Milk prices expected to double


POSTED: Thursday, December 27, 2012 - 6:40pm

UPDATED: Thursday, December 27, 2012 - 7:24pm

Milk does the body good, but come the new year it could milk your wallet.

After Dec. 31, Washington's inaction could push the country's milk prices to as much as $6 to $8 per gallon unless Congress passes a Farm Bill renewing federal support for agriculture programs. While nothing's set in stone, early predictions for milk prices are sour. One local store JR Produce has already seen those prices increase.

"It's expensive, but I would still buy it for my kids," said shopper Becky Reyes.

Right now, an average gallon of milk costs $3.60. At JR. Produce milk costs $3.19, still cheaper than average but pretty soon it could be up to $8 a pop. JR Produce supervisor Jose Gonzalez is affected in more ways than one. He not only sells milk, but he also drinks it too.

"Well I don't know what my son's gonna drink. That's what I think. me and my son are,we drink a lot of milk on a daily basis. We might have to pay it. It's gonna be a big dent in my pocket," said Gonzalez.

His wallet might hurt but so could the sales in his store.
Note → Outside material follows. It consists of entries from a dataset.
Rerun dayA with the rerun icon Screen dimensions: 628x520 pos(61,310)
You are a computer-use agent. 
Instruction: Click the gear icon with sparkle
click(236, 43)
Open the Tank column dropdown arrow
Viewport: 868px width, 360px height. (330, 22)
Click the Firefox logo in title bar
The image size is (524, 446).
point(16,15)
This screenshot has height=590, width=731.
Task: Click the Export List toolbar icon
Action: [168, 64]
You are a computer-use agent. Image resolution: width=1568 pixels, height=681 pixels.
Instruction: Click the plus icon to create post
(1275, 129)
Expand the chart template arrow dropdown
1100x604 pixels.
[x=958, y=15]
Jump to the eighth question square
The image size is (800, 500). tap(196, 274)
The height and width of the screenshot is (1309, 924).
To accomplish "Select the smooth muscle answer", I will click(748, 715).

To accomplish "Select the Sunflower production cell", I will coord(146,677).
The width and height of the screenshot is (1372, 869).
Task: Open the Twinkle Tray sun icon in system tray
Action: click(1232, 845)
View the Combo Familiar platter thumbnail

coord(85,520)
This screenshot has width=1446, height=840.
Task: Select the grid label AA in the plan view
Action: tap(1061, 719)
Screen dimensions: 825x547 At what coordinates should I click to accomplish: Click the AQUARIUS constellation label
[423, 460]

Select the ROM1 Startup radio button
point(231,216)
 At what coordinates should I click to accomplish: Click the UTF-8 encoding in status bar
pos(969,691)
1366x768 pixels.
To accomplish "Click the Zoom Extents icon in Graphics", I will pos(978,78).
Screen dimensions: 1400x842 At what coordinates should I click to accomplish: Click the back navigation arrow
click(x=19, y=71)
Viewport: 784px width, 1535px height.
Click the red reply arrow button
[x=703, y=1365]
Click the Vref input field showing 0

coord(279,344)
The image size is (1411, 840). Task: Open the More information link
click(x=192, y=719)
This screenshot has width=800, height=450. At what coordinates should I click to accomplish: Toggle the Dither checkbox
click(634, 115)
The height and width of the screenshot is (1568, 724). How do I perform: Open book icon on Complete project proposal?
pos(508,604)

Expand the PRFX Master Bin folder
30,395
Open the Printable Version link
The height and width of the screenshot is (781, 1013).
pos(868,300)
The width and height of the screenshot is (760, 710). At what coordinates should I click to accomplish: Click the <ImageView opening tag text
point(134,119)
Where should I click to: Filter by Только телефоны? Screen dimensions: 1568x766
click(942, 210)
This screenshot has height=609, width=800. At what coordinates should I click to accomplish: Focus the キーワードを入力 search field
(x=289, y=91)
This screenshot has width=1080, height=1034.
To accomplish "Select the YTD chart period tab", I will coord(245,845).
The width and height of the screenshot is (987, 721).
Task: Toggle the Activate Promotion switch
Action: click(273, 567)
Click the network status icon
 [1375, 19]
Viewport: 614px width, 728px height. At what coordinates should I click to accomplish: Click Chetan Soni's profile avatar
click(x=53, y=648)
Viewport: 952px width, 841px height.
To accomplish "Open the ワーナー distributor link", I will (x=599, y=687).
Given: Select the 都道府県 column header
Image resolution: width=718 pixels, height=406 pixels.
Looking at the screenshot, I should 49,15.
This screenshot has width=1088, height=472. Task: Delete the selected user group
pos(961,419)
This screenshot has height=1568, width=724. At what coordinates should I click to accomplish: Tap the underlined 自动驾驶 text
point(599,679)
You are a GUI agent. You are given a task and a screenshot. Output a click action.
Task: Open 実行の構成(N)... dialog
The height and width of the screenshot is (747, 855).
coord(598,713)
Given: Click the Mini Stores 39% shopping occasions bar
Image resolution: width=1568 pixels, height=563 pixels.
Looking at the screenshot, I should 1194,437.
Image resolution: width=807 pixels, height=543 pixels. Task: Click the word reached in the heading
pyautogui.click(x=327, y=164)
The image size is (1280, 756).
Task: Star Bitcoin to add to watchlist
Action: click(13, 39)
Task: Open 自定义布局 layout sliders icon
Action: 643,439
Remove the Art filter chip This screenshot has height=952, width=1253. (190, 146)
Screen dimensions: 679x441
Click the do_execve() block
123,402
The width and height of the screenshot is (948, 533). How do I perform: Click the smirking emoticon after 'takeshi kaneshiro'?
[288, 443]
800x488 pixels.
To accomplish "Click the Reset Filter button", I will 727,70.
"I think the people that are big consumers in milk, they're not gonna buy as much. They'll probably do other stuff, consume other stuff, to not pay that much so it will affect the farmers, said shopper Perla Diaz.

But some financial analysts think families will continue to buy.

"When you're only paying a certain percentage of your income in food and that percentage starts rising, then you have less money to spend on toys, games, prizes, clothing, furniture, in other words discretionary items," said Financial Analyst Juli Nieman.

And all of those fears have a foundation on Capitol Hill, where tied up in talks about the fiscal cliff is also the Farm Bill, which includes the Dairy Security Act.

Without a decision by year-end, U.S. Farm policy would revert back to the Agriculture Act of 1949, which makes milk go up based on inflation, causing that swell in the supermarket.